MIAMI, SEPT. 30 -- The government case against Manuel Antonio Noriega developed a potentially damaging hole today when Floyd Carlton Caceres, the star prosecution witness, testified that Noriega never provided him protection for planeloads of cocaine that Carlton was flying into Panama.
Despite his testimony last week that he passed along $600,000 in bribes from the Medellin drug cartel to Noriega, the convicted pilot acknowledged under cross-examination today that he never told Noriega in advance about when and where his cocaine flights would occur and that Noriega did nothing to assist them.

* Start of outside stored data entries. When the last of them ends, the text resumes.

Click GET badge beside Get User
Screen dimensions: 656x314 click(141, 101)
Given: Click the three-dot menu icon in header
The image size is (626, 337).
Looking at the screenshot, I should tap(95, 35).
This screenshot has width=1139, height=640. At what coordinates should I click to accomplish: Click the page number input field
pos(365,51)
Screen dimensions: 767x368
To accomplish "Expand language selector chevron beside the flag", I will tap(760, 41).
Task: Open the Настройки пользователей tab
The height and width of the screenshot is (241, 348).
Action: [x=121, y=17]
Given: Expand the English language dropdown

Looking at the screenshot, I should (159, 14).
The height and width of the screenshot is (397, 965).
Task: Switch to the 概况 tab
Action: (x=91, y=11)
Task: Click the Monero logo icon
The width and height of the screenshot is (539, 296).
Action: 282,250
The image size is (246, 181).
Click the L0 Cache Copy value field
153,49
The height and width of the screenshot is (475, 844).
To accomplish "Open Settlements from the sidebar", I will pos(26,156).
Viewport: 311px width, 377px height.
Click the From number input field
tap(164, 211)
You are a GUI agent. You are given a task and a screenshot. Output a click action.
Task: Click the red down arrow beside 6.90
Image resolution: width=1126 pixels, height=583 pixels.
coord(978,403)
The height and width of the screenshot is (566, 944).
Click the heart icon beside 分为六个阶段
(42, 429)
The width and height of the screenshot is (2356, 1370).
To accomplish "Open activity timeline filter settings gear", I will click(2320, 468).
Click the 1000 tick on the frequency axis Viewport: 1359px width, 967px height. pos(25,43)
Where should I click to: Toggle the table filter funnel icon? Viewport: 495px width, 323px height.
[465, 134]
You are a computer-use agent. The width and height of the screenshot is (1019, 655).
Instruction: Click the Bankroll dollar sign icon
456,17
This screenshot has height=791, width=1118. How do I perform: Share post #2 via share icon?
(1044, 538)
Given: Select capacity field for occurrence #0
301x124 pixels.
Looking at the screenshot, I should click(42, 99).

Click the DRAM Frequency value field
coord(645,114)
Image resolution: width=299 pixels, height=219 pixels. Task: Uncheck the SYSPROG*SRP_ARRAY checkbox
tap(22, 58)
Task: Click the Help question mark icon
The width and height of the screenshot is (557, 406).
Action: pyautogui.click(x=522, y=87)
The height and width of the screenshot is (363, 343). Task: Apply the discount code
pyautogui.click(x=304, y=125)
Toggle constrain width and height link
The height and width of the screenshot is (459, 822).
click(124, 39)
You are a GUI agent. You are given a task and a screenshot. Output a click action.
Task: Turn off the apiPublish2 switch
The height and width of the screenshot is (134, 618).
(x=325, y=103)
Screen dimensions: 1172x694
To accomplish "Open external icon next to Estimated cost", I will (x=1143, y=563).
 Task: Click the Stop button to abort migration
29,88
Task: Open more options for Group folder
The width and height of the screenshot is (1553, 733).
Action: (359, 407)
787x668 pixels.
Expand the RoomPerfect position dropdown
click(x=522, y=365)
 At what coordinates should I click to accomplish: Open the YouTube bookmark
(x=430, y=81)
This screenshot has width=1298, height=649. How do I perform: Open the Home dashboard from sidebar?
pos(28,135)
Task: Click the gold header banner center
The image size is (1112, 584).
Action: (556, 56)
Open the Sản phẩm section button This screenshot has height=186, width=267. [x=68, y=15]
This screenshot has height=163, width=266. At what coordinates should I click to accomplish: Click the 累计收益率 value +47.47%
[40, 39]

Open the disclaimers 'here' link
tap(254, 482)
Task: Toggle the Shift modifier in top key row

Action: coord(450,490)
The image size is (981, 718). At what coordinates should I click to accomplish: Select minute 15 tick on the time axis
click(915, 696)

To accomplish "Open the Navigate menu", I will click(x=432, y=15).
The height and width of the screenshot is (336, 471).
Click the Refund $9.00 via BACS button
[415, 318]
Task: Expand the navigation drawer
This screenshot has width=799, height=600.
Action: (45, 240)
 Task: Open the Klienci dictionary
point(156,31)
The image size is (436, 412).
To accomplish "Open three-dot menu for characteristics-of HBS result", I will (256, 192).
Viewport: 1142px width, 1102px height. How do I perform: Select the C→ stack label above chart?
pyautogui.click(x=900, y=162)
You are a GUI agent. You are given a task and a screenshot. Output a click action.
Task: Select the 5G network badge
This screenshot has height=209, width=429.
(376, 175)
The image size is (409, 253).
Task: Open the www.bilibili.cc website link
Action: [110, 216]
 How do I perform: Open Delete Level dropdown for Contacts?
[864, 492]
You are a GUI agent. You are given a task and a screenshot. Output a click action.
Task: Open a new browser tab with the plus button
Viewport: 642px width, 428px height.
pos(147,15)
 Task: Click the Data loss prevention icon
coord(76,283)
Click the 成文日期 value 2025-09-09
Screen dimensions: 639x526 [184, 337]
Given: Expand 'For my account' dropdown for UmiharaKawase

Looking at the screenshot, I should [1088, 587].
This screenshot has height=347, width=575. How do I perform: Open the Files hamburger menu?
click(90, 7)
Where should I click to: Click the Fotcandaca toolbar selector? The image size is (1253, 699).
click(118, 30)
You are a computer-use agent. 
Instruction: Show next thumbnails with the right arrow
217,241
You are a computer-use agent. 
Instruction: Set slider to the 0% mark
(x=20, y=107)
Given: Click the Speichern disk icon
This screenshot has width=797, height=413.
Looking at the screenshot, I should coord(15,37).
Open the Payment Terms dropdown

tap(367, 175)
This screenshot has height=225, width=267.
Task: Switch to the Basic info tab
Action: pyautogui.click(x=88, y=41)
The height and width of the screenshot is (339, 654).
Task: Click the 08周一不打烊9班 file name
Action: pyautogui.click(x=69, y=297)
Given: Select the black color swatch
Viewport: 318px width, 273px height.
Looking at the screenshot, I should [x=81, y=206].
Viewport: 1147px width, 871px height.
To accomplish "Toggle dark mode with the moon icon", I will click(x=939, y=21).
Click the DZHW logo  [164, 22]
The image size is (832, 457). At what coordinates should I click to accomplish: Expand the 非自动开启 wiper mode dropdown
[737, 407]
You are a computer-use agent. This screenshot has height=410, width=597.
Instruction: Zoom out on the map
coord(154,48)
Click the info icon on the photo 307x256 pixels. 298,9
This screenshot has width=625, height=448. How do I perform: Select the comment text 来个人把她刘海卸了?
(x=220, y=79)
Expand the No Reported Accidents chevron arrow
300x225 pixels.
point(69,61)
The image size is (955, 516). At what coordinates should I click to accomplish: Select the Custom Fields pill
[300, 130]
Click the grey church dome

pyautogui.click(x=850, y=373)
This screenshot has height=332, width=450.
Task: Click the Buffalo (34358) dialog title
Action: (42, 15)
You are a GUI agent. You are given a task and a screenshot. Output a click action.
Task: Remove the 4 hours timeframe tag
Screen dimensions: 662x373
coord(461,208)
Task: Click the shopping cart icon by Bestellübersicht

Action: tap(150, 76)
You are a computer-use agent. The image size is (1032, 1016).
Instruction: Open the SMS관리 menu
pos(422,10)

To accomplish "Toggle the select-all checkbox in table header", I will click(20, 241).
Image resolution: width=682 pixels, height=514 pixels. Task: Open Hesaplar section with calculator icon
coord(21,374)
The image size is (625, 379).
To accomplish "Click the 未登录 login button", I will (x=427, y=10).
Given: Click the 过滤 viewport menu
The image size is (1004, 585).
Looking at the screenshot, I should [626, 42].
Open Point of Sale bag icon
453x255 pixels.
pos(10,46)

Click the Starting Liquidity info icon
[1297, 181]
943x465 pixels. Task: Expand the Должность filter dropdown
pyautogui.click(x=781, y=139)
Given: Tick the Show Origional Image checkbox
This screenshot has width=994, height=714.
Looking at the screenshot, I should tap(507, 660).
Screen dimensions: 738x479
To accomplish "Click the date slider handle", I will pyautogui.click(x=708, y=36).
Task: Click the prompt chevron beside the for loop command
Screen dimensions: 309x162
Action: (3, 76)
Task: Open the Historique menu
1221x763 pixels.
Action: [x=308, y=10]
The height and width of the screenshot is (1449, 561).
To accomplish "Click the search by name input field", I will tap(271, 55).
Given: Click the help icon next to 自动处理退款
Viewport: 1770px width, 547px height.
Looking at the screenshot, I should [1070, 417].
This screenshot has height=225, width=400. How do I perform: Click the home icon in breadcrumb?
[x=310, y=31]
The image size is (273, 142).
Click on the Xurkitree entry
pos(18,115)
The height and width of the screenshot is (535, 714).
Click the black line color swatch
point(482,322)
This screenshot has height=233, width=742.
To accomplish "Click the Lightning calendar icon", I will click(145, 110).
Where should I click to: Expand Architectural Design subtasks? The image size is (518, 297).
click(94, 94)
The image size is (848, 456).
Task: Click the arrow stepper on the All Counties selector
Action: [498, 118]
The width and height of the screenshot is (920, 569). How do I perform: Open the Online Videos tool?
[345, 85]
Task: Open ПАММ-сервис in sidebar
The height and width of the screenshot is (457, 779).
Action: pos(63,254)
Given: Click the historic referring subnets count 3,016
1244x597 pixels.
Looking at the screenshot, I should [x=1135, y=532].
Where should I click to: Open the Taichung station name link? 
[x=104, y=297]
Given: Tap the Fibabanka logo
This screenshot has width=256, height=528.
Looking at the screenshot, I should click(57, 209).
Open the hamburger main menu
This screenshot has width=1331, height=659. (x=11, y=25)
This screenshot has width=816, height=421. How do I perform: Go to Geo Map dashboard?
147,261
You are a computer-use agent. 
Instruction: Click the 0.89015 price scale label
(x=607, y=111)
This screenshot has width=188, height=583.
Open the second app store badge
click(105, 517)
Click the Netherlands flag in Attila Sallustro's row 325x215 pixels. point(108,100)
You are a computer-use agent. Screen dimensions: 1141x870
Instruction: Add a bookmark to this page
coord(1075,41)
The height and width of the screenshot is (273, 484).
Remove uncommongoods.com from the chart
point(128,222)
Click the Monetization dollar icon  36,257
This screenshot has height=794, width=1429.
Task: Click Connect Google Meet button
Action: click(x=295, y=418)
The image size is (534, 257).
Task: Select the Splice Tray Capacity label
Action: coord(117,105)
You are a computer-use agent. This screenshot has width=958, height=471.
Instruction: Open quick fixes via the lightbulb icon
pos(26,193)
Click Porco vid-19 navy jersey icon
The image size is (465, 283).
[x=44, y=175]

"I didn't give General Noriega absolutely any type of information" about the flights, Carlton testified in response to rapid-fire questions from Frank Rubino, the former Panamanian leader's chief attorney.
When Rubino asked whether Noriega did anything to aid the flights, such as deploying Panamanian soldiers to secure landing strips or ordering customs officials to conduct sham inspections, Carlton responded: "Absolutely nothing."
The admission appeared to expose a weakness in what last week was being credited as devastating testimony by Carlton. Allegedly acting as intermediary between Noriega and Medellin drug bosses Pablo Escobar and the late Gustavo Gaviria, Carlton had offered a detailed account of how Noriega repeatedly escalated his demands for payoffs in exchange for approval for four drug flights between 1982 and 1983.
But today Carlton's testimony drew withering and sarcastic comments from Rubino, who repeatedly asked why Escobar and the cartel bothered to bribe Noriega if he was not helping to protect the flights. Rubino charged Carlton was simply trying to "shake down" the cartel by "trading" on Noriega's name.
Instead of paying an initial $100,000 bribe to Noriega for his first drug flight, Rubino asked, "Isn't it true that you just stole an extra $100,000 from the cartel, put it in your pocket and never gave anything to General Noriega?"
Carlton, once Noriega's personal pilot, stuck by his account and said he needed Noriega's approval for the flights because "we never did anything in Panama that he didn't allow." He also said he paid Noriega "so there would be somebody who would take care of me in case I got into trouble."
From the beginning, Carlton, 42, has been considered among the most critical witnesses in Noriega's drug-trafficking and racketeering trial because he is one of few people who can link him directly to drug payoffs. Law-enforcement officials had contended privately that Carlton's story -- first offered to a Senate subcommittee three years ago -- seemed unimpeachable.
But Rubino picked at apparent inconsistencies and other possible weaknesses in the account. Carlton acknowledged that no one witnessed any of his conversations with Noriega about drugs. "We weren't talking about cookies here," he said. "I couldn't tell him about these things in front of other people."
Last week, Luis Del Cid, another key government witness, had testified that he accepted two envelopes of "drug money" from Carlton that he then passed to Noriega. Del Cid said he never opened the envelopes but knew that they contained money because he "felt" the contents.
But today, under Rubino's prodding, Carlton testified that, in the case of the first payment of $100,000, he did not pass the money in an envelope but in a hard cardboard box wrapped in plastic.
Rubino also hammered away at what he called the "deal" offered by the government in exchange for testimony against Noriega. Arrested in Costa Rica in 1986 and extradited to the United States, Carlton was indicted the next year on nine cocaine charges carrying a total maximum penalty of life in prison plus 145 years with no parole.
But after Carlton began telling federal officials about his involvement with Noriega, prosecutors dropped all but one charge and Carlton was paroled. As part of his plea agreement, Carlton testified, he was allowed to keep a ranch and other properties in Panama. In addition, he is in the federal witness-protection program, and the federal government has spent $211,681 to support him, he acknowledged. This included free living quarters for him, his wife and two children plus a car and a babysitter's salary and living expenses, he added.